What would happen if an ordinary person took the real, scandalous message of Jesus of Nazareth seriously, and retold his scandalous story in the light of that message? What if what emerged was a new way of doing theology? According to N.T. Wright, the result would be...

 "A remarkable book. Raffi's is a powerful and dramatic story and I am privileged to have been part of it." 

-- N.T. Wright, Bishop of Durham, Author of Surprised by Hope and Simply Christian

 

The rise of the Emerging/Missional/Post-Evangelical movement over the last several years has been a direct response to the growing dissatisfaction with modern Western Evangelicalism, as popularly construed. Parables starts by examining the elements of Evangelicalism that generated such dissatisfaction and introducing the reader to Post-Evangelicalism. It then provides a unique paradigm for a Post-Evangelical narrative theology, telling the author’s gripping story within the framework of the entire biblical narrative, from Genesis to Revelation, with Jesus as its climactic center…structured as a systematic theology.

Parables is a cross between Donald Miller’s Blue Like Jazz and N.T. Wright’s Surprised by Hope. As well as adhering to its “narrative nonfiction” motif, Parables rings of Miller’s flexible yet faithful assessment of traditional Christian doctrine that will resonate with the rapidly expanding Emerging/Missional/Post-Evangelical movement. Yet it is also more theologically tangible, inspired largely and unapologetically by the scholarship of N.T. Wright, widely considered the most influential biblical scholar of our time. One of the book’s primary aims is to attempt to clarify some of the misconceptions about Christianity, both for Christians who secretly can’t believe some of the more spectacular articles of their claimed faith, and for non-believers who cling to those misconceptions as an excuse to avoid the life-changing place to which Jesus has and continues to call them. Some of those misconceptions relate to the concept of salvation, the belief in a place called “heaven” as the final, disembodied locus of spiritual existence, the concentration on attaining that state of disembodied bliss as the perceived “name of the game,” and many more.
- - -
**What to do:**
(a) Can you copy the Parables description word for word, from "The rise of" to "a systematic theology."?
(b) How would you render this sentence from the Parables description in Spanish: "Parables starts by examining the elements of Evangelicalism that generated such dissatisfaction and introducing the reader to Post-Evangelicalism."
- - -
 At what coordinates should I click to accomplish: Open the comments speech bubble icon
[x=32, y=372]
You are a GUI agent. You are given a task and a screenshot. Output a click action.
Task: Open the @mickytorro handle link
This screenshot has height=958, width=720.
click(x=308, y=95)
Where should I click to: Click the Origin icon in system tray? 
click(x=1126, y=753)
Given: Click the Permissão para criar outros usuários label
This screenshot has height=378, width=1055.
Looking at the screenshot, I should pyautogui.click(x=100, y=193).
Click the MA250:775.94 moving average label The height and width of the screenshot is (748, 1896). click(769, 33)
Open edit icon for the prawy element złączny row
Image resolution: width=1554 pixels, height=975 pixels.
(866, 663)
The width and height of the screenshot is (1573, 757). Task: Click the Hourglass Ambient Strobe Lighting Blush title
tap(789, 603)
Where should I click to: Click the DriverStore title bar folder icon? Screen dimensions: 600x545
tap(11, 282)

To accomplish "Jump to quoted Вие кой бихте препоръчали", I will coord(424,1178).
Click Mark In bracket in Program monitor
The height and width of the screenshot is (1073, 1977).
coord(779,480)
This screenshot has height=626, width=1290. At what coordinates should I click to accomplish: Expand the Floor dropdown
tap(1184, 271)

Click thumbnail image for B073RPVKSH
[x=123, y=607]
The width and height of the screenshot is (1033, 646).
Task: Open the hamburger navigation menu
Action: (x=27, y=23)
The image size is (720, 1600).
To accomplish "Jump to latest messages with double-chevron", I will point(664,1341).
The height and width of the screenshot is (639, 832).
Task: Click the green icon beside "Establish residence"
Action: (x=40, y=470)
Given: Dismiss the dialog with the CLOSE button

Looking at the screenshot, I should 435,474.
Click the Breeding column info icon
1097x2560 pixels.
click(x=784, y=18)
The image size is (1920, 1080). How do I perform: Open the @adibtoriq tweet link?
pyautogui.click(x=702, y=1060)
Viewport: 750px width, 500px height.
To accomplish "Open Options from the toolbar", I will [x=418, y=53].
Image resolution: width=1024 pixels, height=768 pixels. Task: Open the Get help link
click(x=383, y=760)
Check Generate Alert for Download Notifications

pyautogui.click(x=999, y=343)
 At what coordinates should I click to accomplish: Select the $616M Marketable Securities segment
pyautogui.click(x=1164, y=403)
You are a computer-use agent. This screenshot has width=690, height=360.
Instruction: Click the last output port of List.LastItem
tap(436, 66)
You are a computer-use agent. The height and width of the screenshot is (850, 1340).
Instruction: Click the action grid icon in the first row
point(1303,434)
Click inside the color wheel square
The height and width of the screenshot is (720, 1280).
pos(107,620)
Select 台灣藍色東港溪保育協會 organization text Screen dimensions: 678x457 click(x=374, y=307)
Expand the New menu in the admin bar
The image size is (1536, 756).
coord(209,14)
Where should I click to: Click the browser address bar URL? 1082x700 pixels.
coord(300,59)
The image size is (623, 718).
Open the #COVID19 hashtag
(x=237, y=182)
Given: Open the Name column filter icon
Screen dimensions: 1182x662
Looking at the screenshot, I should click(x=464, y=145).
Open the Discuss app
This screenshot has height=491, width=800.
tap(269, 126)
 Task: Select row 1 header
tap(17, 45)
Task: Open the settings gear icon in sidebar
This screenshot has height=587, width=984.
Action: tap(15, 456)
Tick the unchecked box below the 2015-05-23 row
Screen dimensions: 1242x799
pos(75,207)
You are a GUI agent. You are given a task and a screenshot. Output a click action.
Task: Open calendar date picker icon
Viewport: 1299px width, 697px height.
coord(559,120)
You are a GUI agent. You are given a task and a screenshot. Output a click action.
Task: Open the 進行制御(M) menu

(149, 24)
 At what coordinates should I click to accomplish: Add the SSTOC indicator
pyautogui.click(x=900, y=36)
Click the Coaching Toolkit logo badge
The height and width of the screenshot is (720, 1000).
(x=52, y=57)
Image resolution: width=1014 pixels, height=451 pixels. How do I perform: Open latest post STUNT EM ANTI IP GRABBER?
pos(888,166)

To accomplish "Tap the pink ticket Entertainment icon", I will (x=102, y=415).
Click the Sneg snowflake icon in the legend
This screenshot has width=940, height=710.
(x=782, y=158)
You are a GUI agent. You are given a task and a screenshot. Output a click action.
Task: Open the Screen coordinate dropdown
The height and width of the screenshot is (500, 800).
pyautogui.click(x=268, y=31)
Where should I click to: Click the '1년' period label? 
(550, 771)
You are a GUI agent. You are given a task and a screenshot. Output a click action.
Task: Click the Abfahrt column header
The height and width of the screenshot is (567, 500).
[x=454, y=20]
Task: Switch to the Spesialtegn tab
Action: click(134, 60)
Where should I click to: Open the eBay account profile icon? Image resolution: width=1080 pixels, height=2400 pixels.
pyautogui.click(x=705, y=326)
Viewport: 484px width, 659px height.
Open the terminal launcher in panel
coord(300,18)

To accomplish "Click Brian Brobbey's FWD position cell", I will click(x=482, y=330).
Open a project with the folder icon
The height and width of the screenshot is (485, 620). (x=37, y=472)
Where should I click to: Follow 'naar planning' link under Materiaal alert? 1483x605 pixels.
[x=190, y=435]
- - -
**Answer list:**
(a)
The rise of the Emerging/Missional/Post-Evangelical movement over the last several years has been a direct response to the growing dissatisfaction with modern Western Evangelicalism, as popularly construed. Parables starts by examining the elements of Evangelicalism that generated such dissatisfaction and introducing the reader to Post-Evangelicalism. It then provides a unique paradigm for a Post-Evangelical narrative theology, telling the author’s gripping story within the framework of the entire biblical narrative, from Genesis to Revelation, with Jesus as its climactic center…structured as a systematic theology.

(b) Parables comienza examinando los elementos del evangelicalismo que generaron tal insatisfacción y presentando al lector el posevangelicalismo.